Both companies reported that losses on a wide range of loans were not just increasing but accelerating, as customers of all descriptions struggle to make payments. Defaults on credit card loans rose to record heights.
The government has now invested more than $90 billion in the two companies, hoping to lift them and the broader economy simultaneously. But the rising losses threaten to outpace the government's efforts.
Citigroup, which reported a fourth-quarter loss of $8.29 billion, announced another round of restructuring. The company said it will segregate a number of units it hopes to sell, amounting to about one-third of the company, in a new entity called Citi Holdings.
The move is a combination of theater and substance. Citigroup and its shareholders will still own all of the business units until buyers can be found, not an easy task in the present economic environment. But Citi Holdings will have its own management team, allowing each half of the company to focus on its own needs, problems and opportunities. And the distinction may allow investors to start appraising the future.
The sales eventually would shrink Citigroup to about $1.1 trillion in total assets from $2.4 trillion at the end of 2007, the firm said. The remaining company will reclaim the Citicorp name and return to its historic roots as a comprehensive bank for large businesses around the world and a retail bank in select countries including the United States, Mexico and South Korea.
"Our competitive advantage is our global presence," chief executive Vikram Pandit said on a conference call yesterday. He also thanked his employees for persisting through the company's struggles, saying, "It is hard for people who are not here to understand the magnitude of change that we have gone through at Citi."
Bank of America, which reported a $1.79 billion fourth-quarter loss, said it needed another round of government assistance because of its acquisition of the troubled investment bank Merrill Lynch. Merrill lost $15.31 billion in the three months before the deal closed on Jan. 1. The government announced early yesterday it would invest $20 billion to help Bank of America absorb those losses and limit the company's losses on a portfolio of troubled loans.
Chief executive Kenneth D. Lewis yesterday defended his company against critics who said it should have renegotiated the deal with Merrill as its losses mounted.
"We just thought it was in the best interest of our company and our stockholders and the country to move forward with the original terms and timing," Lewis said.
The government's support for the merger has enraged critics outside the companies who complain that Merrill Lynch shareholders were essentially paid with taxpayer money, yet taxpayers may have little to show for this.
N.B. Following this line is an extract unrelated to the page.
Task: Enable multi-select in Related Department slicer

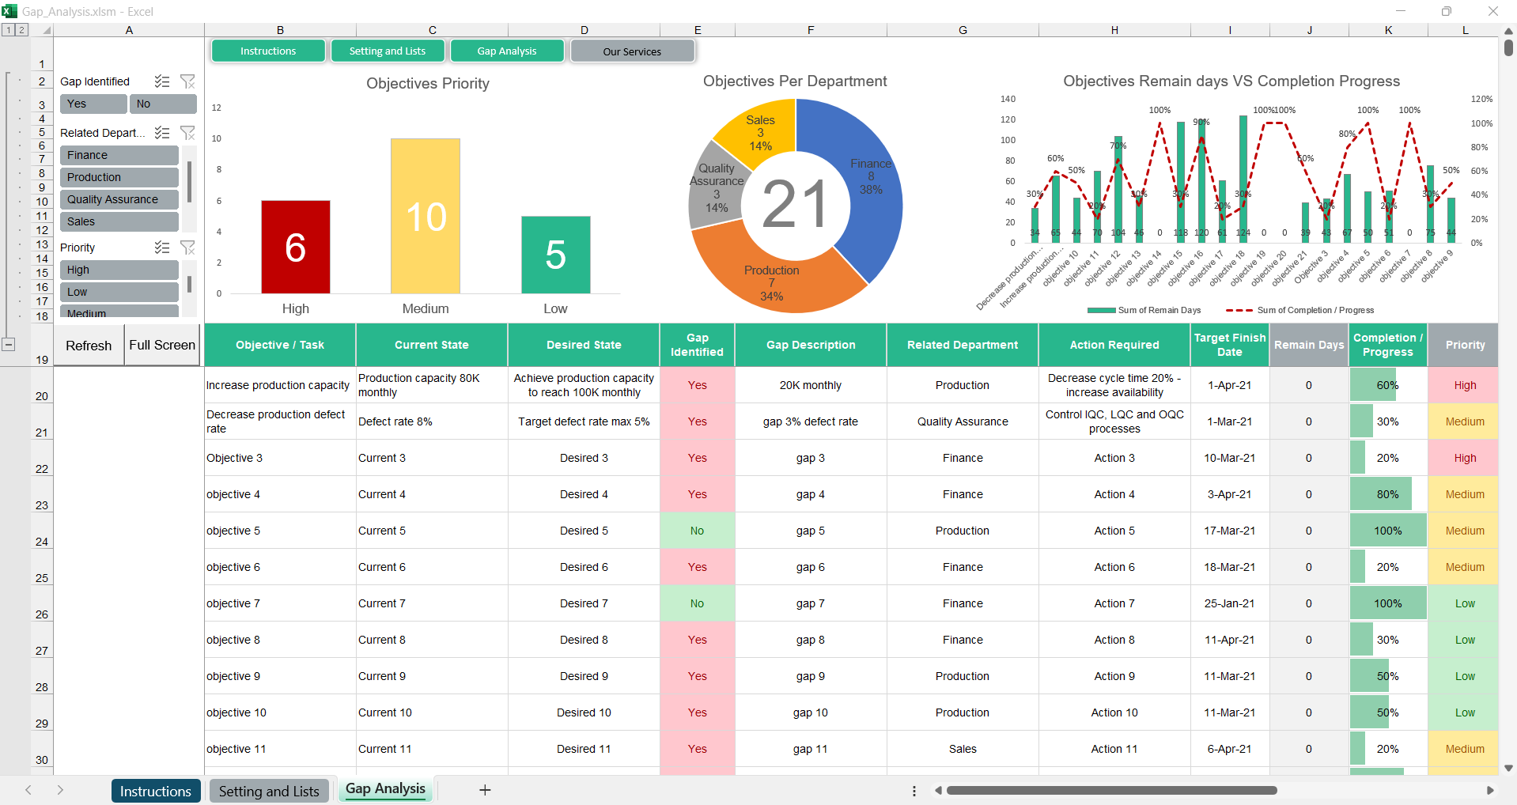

The government chose not to take a large stake in Bank of America in exchange for the new round of assistance.
"To put it bluntly, it's disgusting," said Eric Hovde, chief executive of Hovde Capital Advisors. "Merrill Lynch shareholders are walking away with a good chunk of money for a company that was worth nothing. They're getting paid even though taxpayers are now going to have to step in and bail out Bank of America."